In February, ProtectSeniors.Org held an important meeting in Washington, D.C. with the top leaders of the federal Pension Benefit Guaranty Corporation (PBGC), offering another example of our national leadership in championing retiree concerns related to de-risking. The recent meeting allowed ProtectSeniors.Org to provide PBGC leaders greater insights from a retiree perspective.
It is rare to get an opportunity to meet privately with such key federal regulators, but dialogue between ProtectSeniors.Org and the top PBGC leadership have carried on over the last two years.
Edward Stone, Special Counsel to ProtectSeniors.Org presented PBGC Director W. Thomas Reeder and his executive staff with a detailed and convincing case for why the practice of de-risking – converting ERISA guaranteed pensions into insurance annuities – threatens retiree income security. Jack Cohen, Chairman of the Association of BellTel Retirees, also gave a first-hand account from a Verizon retiree whose pension has recently been de-risked.

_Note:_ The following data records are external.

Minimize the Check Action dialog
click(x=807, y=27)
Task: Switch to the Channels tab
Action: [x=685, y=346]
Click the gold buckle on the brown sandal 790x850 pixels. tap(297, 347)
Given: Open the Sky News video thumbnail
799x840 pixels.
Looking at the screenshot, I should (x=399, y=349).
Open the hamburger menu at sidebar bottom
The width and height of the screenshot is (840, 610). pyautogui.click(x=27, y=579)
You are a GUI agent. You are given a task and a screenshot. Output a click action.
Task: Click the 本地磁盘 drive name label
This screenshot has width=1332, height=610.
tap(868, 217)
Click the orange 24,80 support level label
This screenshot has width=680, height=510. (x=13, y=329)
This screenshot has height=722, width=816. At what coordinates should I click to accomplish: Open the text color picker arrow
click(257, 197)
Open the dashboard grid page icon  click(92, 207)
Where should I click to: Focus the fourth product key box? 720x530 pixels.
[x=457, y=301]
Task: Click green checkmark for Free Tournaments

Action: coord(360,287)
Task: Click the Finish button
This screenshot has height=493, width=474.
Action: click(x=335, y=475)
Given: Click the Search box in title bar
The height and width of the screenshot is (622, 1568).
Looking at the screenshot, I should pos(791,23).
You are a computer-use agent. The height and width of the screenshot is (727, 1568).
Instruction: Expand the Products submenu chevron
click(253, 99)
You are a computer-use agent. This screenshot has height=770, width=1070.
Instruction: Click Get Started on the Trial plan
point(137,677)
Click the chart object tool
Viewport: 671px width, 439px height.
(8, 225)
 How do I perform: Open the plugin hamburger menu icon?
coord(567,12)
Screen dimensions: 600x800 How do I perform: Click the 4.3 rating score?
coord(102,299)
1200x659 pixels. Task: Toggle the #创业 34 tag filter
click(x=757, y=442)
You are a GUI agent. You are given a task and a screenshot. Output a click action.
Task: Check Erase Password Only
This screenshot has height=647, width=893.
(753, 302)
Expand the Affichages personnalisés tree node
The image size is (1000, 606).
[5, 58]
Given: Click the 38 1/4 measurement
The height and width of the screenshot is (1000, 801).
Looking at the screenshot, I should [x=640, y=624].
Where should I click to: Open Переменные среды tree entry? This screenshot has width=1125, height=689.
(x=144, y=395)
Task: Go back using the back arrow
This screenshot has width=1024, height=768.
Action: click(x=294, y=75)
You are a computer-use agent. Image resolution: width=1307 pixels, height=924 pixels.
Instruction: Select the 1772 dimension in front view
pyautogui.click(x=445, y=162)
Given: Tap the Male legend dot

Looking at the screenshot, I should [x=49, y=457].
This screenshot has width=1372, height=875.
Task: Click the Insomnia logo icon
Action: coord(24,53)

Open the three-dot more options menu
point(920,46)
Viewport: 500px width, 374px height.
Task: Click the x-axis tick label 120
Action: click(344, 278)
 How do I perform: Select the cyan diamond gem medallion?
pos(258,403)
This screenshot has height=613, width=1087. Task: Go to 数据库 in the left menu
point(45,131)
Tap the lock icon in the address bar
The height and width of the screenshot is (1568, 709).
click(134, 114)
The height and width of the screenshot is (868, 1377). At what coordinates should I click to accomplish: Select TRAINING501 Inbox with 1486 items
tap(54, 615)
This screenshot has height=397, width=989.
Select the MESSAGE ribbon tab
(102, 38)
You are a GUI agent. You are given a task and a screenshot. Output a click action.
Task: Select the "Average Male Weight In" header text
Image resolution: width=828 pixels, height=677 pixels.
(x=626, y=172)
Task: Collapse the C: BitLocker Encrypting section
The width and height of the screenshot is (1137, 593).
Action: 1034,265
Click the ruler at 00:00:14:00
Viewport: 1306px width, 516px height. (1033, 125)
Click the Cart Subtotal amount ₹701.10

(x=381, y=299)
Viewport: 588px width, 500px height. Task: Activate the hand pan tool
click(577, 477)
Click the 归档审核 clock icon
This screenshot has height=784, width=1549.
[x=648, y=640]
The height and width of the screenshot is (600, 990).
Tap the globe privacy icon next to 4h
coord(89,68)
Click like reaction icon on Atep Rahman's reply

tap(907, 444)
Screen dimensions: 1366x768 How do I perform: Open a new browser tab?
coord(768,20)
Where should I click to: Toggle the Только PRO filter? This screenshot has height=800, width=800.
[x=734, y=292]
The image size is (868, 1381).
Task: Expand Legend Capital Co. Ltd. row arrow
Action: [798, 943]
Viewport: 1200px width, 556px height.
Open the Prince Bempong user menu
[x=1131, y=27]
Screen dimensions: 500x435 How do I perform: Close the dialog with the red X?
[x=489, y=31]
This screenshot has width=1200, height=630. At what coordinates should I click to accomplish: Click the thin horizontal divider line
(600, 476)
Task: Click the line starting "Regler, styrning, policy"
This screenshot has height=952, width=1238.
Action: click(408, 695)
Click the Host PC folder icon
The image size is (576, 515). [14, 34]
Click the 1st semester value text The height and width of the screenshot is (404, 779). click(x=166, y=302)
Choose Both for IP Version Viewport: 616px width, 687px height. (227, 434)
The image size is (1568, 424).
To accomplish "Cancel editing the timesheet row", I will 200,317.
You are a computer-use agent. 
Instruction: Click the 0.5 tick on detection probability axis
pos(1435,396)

When a corporation has a pension plan, it pays an annual fee to the PBGC based on the number of retirees it covers. Those payments are then used to federally insure future pension payments to retirees, should the corporation face financial hardship, a process created by the ERISA law. Currently, the fee for corporations is $64 annually per pensioner and it is slated to increase to $80, by 2019.
When retirees are de-risked they lose ERISA law protections. Under ERISA, retirees’ pensions are guaranteed by the PBGC. But when de-risking converts pensions into a group insurance annuity, weaker and varied state insurance regulations apply instead.
It means insurers have zero responsibility or obligation to inform retired group annuity holders if their pension assets are safely invested or held in junk bonds. Currently a solid insurance company can sell off their pension annuities to any fly-by-night, boiler room penny stock investment manager. There is no protocol or law for sufficient, proper oversight to protect the best interest of retirees whose assets were transferred.
And if a retiree has their home foreclosed, goes bankrupt or is sued, while ERISA-protected pensions were safe, the new replacement annuity payment can be seized, except in Connecticut or Florida.
The PBGC identified over 1,000,000 U.S. “risk transfer events” between 2009- 2013, which include pension buyouts or de-risked pensions, threatening the very funding source it relies on. In 2013, when Verizon de-risked 41,000 retirees, the transfer was estimated to save the company $1.7 million in PBGC fees, based upon a previous rate of $42 per retiree.